• **PROVIDED MATERIAL**:
══════

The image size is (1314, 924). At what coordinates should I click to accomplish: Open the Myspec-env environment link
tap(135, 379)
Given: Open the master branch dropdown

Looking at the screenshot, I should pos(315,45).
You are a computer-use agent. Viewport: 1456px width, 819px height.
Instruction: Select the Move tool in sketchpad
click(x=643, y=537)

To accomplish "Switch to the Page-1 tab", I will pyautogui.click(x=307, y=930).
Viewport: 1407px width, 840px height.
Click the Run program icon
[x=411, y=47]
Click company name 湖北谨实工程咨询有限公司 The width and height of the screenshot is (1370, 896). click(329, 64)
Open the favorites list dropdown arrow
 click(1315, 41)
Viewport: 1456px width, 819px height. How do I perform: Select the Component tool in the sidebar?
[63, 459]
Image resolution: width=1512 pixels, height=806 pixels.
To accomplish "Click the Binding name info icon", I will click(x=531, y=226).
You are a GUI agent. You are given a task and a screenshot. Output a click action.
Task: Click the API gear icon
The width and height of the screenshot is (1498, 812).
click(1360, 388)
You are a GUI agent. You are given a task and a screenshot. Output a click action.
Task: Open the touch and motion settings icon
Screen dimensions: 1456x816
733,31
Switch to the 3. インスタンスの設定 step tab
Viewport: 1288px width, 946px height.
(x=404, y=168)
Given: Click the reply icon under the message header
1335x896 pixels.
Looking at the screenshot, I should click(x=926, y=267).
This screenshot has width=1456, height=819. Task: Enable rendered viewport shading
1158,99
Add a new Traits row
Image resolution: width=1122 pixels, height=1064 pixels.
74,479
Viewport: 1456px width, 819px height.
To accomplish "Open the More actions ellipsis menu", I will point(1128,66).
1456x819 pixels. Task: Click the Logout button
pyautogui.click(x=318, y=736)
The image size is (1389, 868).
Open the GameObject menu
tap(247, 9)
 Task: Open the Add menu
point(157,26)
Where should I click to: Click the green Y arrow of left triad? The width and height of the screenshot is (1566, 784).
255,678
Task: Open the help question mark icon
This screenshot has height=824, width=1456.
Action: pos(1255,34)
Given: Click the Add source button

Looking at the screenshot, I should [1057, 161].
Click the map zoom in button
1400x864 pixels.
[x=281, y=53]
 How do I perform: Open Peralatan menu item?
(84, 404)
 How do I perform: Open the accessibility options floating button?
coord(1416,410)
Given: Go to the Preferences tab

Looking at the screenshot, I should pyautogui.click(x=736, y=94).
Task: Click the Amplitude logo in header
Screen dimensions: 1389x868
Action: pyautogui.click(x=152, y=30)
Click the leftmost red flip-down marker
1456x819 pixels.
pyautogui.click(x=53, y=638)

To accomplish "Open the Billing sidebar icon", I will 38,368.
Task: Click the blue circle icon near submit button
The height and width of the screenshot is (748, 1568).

══════

• **EXERCISE REQUIREMENTS**: Work out how many lines of the material above contain the word "will", then give only that figure.

• **EXERCISE ANSWER**: 4